**REQUIREMENT**
Count the lines in the listing below that contain the string "Task". Reply with the number only.

**RECORD SET**
<<<<

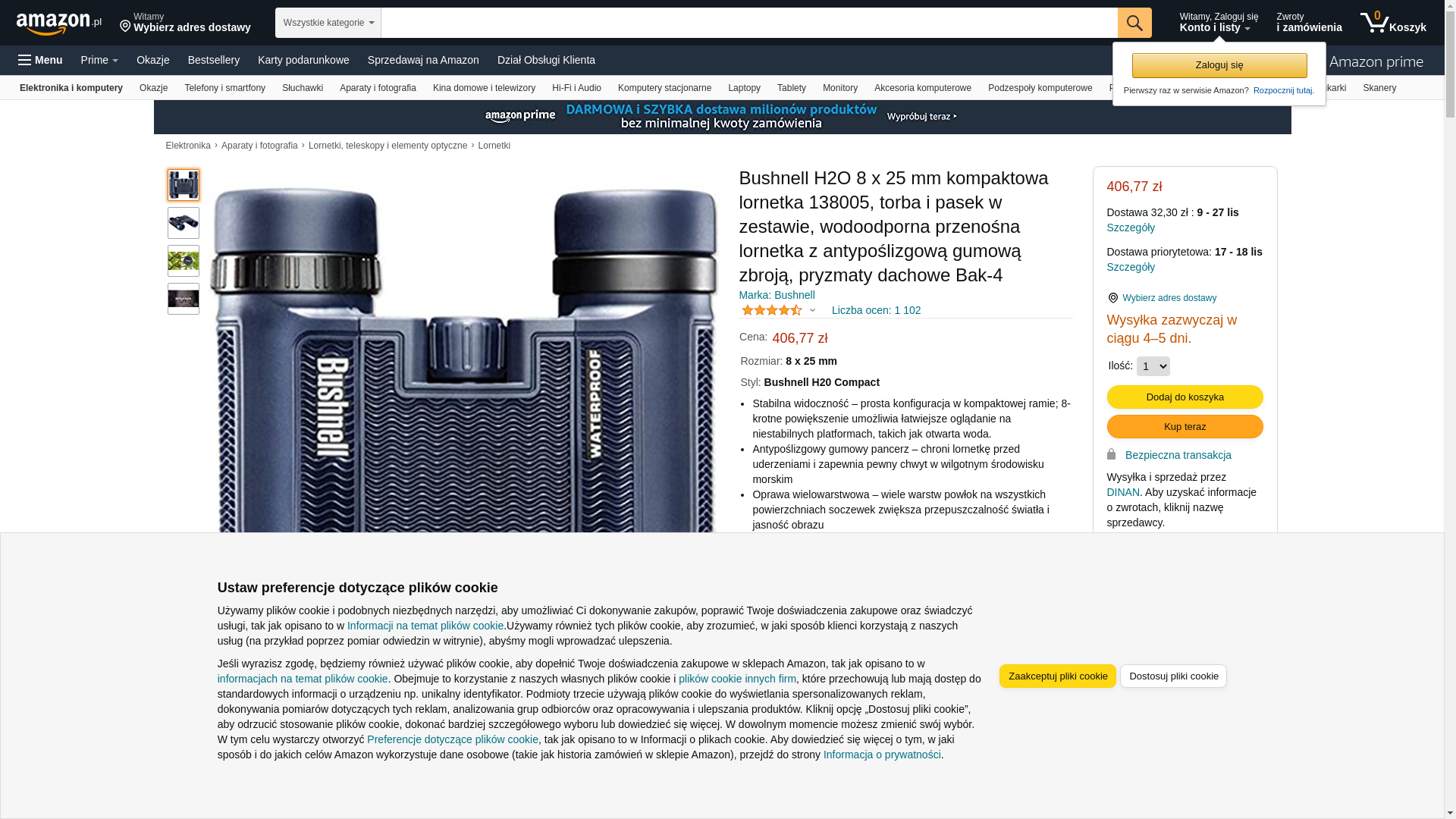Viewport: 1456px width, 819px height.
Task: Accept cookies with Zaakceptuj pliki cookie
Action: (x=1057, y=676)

>>>>
<<<<

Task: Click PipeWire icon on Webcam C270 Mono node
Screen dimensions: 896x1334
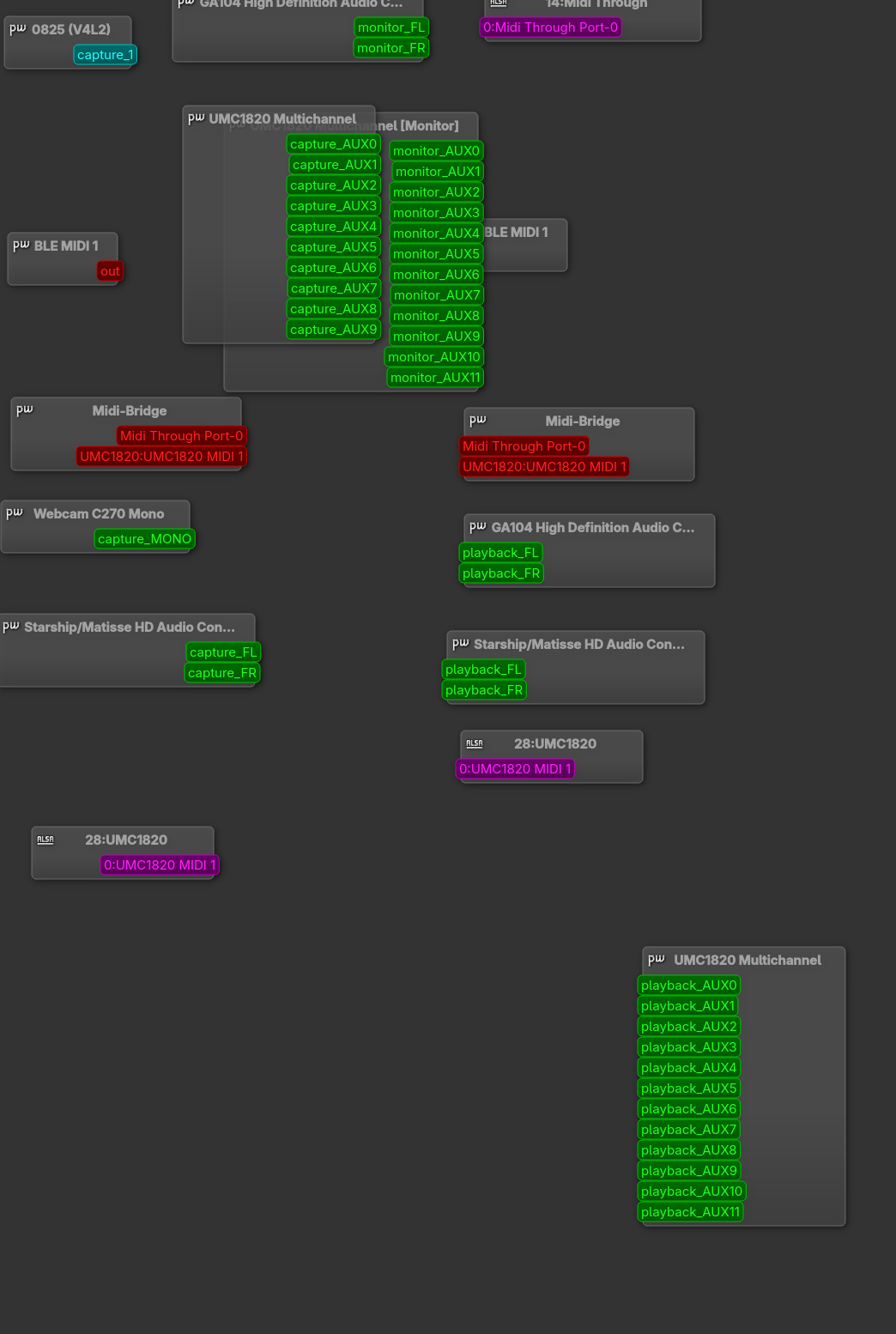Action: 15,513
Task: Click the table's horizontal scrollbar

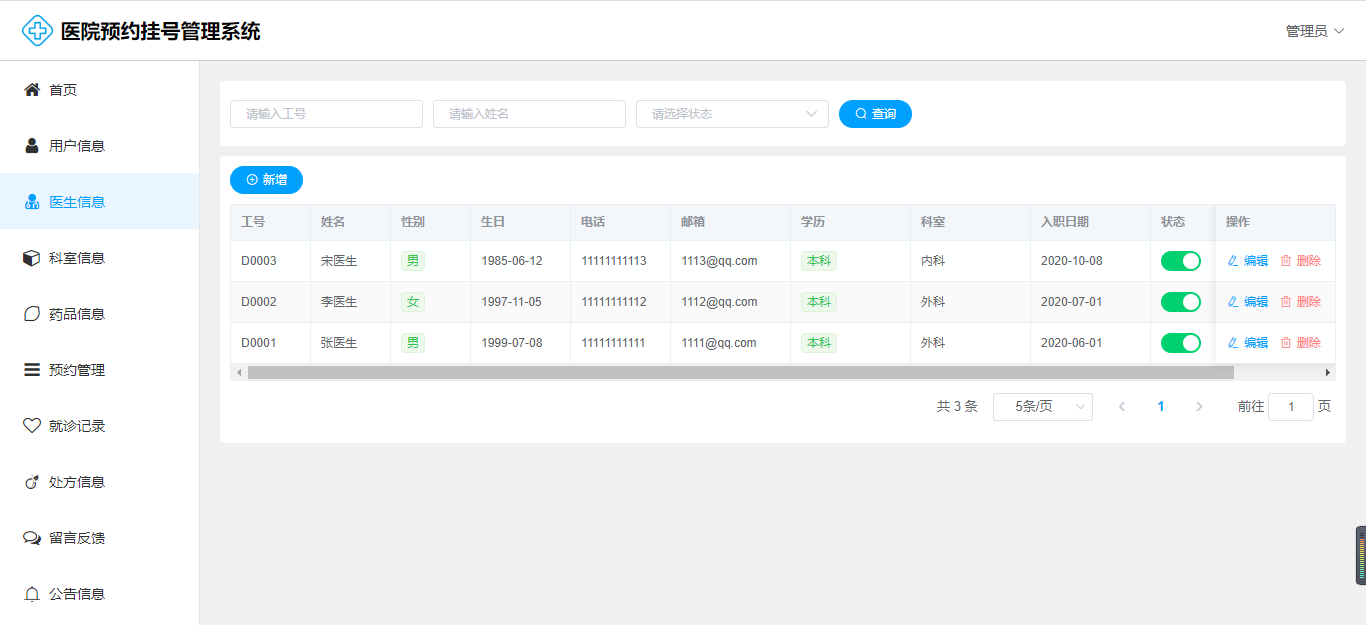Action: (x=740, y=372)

>>>>

**RESULT BELOW**
3